RADARRIAUNET.COM - Kehadiran Presiden Joko Widodo dan Kapolri Jenderal Tito Karnavian usai operasi tangkap tangan di Kementerian Perhubungan, menurut Pakar hukum pidana Universitas Trisakti Abdul Fickar Hadjar, dapat menjadi pintu masuk membongkar praktik korupsi di bidang perizinan transportasi laut.
"Kehadiran Presiden sangat penting dan legitimasi dalam membongkar praktik korup di Kemhub bukan hanya bawahan tapi juga keterlibatan eselon 1 dan 2 di sana," kata Fickar saat dihubungi awak media, Rabu (12/11).
Kemarin, polisi menangkap tiga orang pegawai honorer, satu swasta, dan dua PNS golongan II D di ruangan Pelayanan Satu Pintu Kemhub. Mereka diduga sedang melakukan praktik suap perizinan buku pelaut. Polisi pun menyita uang Rp95 juta dan buku tabungan Rp1 miliar.
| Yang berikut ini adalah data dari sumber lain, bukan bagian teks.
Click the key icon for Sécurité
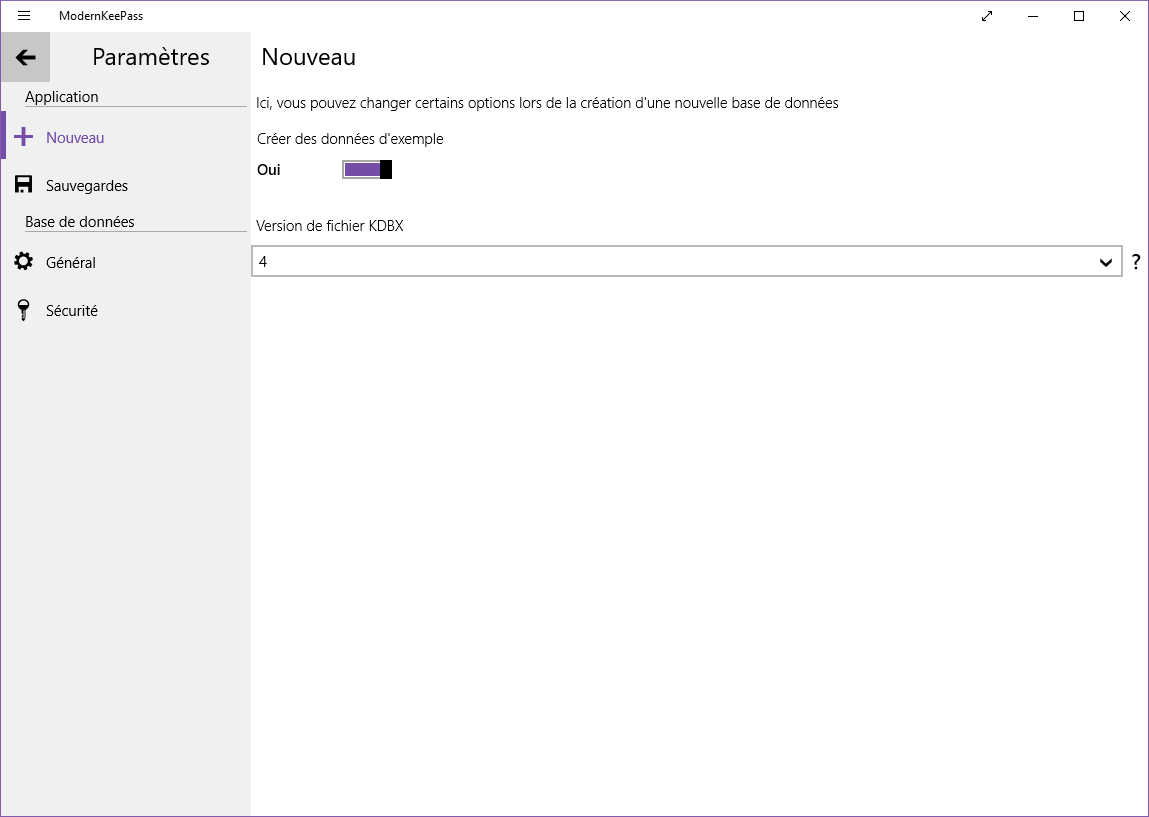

Fickar menegaskan kehadiran Presiden juga dapat menciptakan efek jera, dan menjadi simbol keseriusan pemerintah dalam membenahi budaya korupsi birokrasi. Menurutnya, maraknya praktik korupsi di birokrasi berada di tingkat pelaksanaan.
"Political will. Presiden hadir jadi lambang dan simbol ingin membersihkan sungguh-sungguh korupsi pelayanan jasa," katanya.
Ketua Bidang Pengembangan Hukum dan Pembelaan Nelayan KNTI, Martin Hadiwinata memiliki pandangan berbeda. Menurutnya, kehadiran Presiden dicurigai sebagai upaya pencitraan.
Kecurigaan itu muncul karena Jokowi hadir di dugaan korupsi berskala kecil baik dalam jumlah suap maupun jabatan pelaku.
"Menurut kami ini sungguh ironi. Presiden hadir di OTT Kemhub, tapi diam di dugaan korupsi reklamasi Jakarta. Kami mencurigai ada upaya pencitraan," katanya.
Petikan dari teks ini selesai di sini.